The salotto buono, literally the “good drawing room”, that is the Italian definition of the elite circle of few industrial and financial groups linked by cross-ownerships in dozens of firms, suffered the first hard blow on July 2012, when the Rome-based contractor Mr. Pietro Salini gained the control of Impregilo through the first real proxy fight on an Italian large-cap. The former controlling shareholder of Impregilo was Gavio Group, one of the most influential members of the salotto. But the real decline of the “Mediobanca system” came true at the beginning of this year, with the approval of Generali’s strategic plan. The Trieste-based insurance group is one of the main hubs of the whole system, but on 14 January 2013 the recently appointed CEO, Mr. Mario Greco, stated that Generali’s job is not being a strategic shareholder, and that the Company should exclusively focus on its core business: insurance. Finally, on June 2013, the end of the “system” was included even in Mediobanca’s strategic plan, where the merchant bank is expected to exit from Telco (Telecom Italia) and RCS (of which Mediobanca still owns 15% of the share capital), and to reduce the holdings in Generali from 13% to 10% within 2016.

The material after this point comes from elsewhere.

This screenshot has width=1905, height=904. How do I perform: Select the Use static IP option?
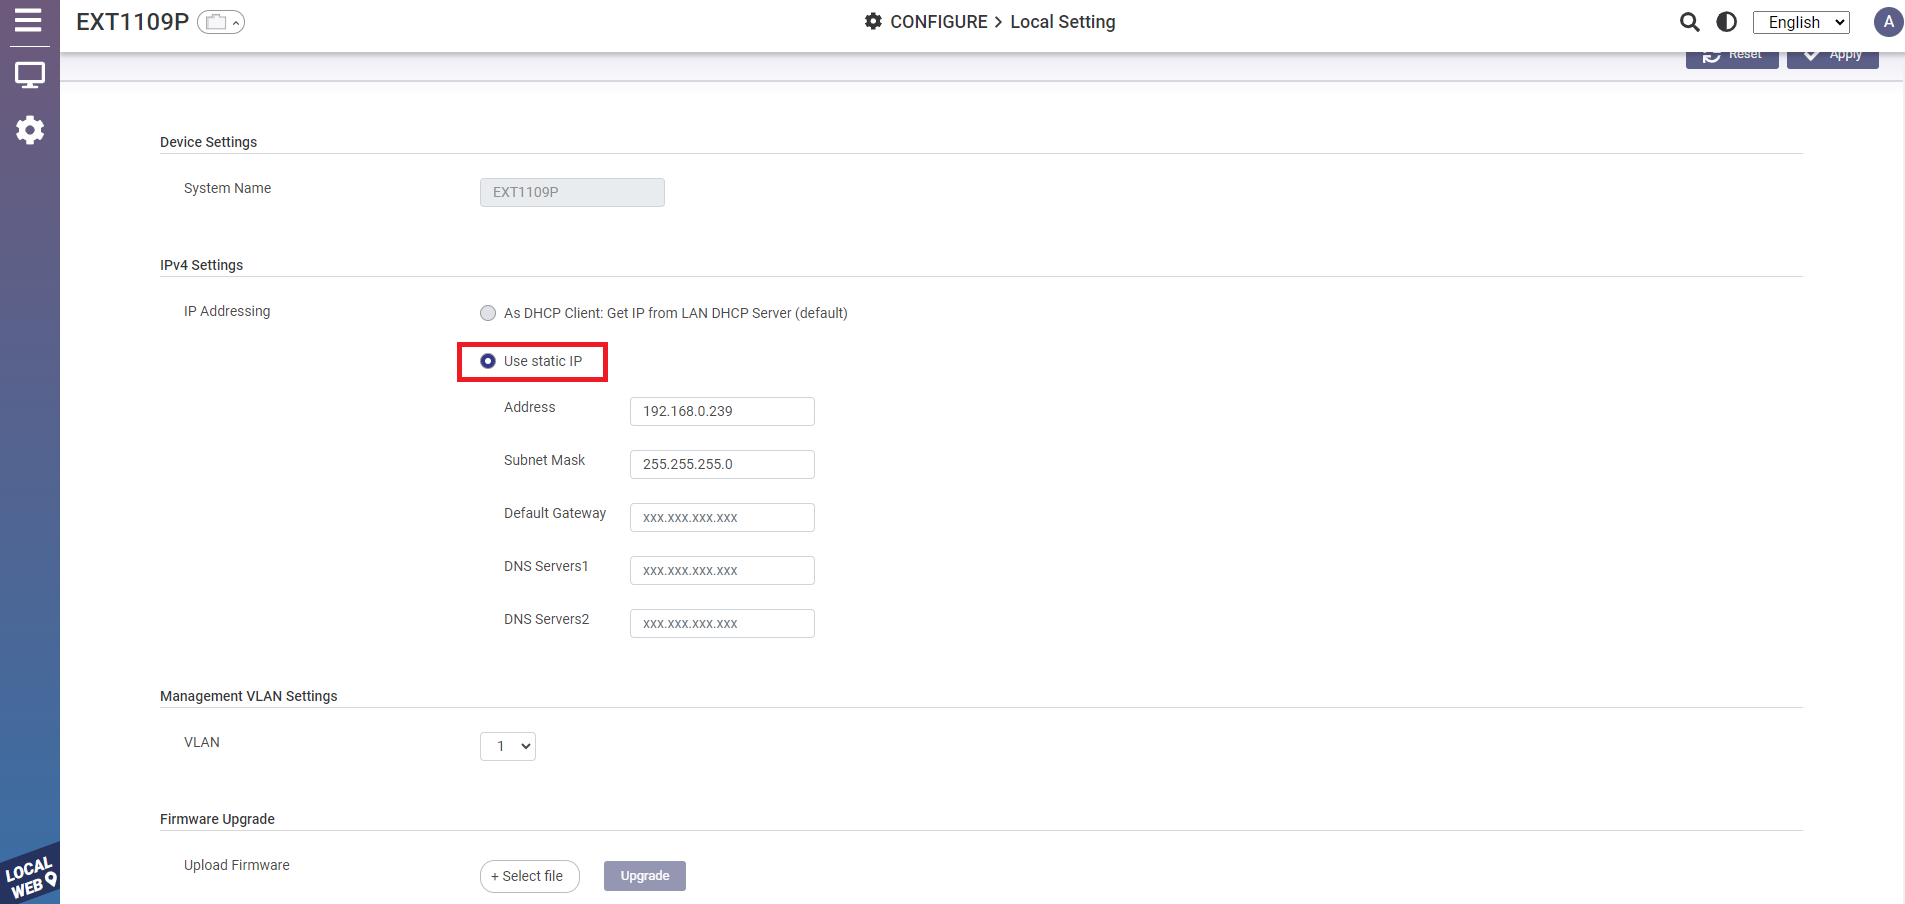coord(488,361)
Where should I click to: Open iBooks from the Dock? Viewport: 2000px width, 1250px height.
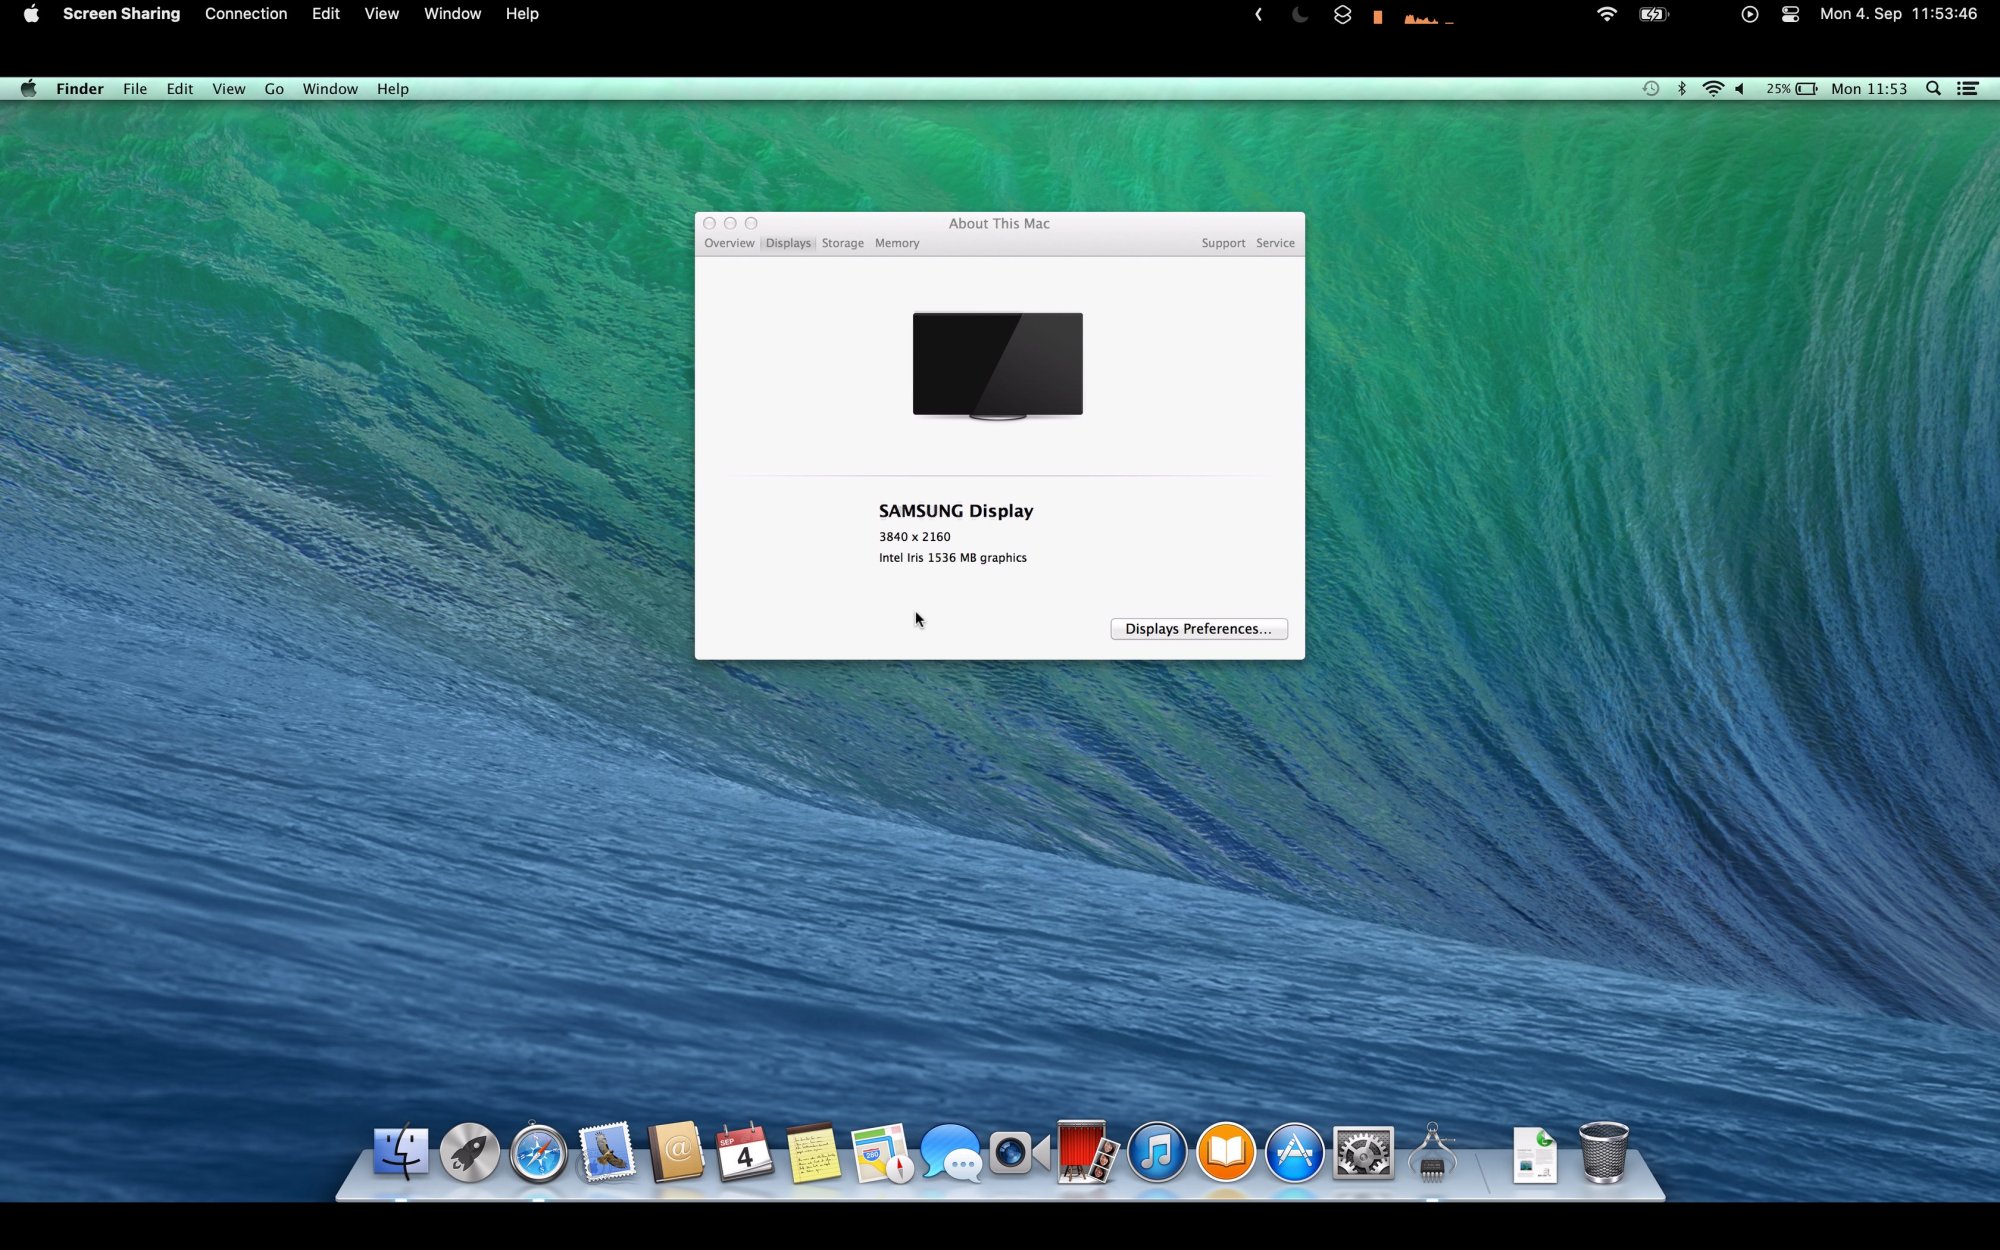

Brief history of the salotto buono

The Italian way to shareholders’ agreements was born exactly in Mediobanca, in 1958, when the founding banks Banca Commerciale Italiana (now Intesa Sanpaolo), Credito Italiano and Banco di Roma (both merged in UniCredit) allied with the main partners of the first Italian merchant bank (Lazard, Lehman Brothers, BHF and Sofina) in order to establish a controlling shareholders’ group. Thirty years later, on 1988, the agreement lost its originating financial connotation, through the partial divestment of founding banks’ ownership in favour of the most influential Italian industrial groups. The salotto buono was formally born and its focus moved from safeguarding the stability of the merchant bank to safeguarding the salotto itself, through a complex system of cross-ownerships: the investments’ target is no more the value creation, but the mutual aid of participants against any kind of external threat, through strong economic and political relationships. Taking into account only listed companies, as of September 2012 at least 65 Italian issuers were connected through direct or indirect cross-ownerships, around one-fourth of the entire Stock Market. Considering also non relevant holdings (less than 2% of the issued share capital) and cross-participations in private companies, almost the entire Italian economy was (is) somehow controlled by the “system”.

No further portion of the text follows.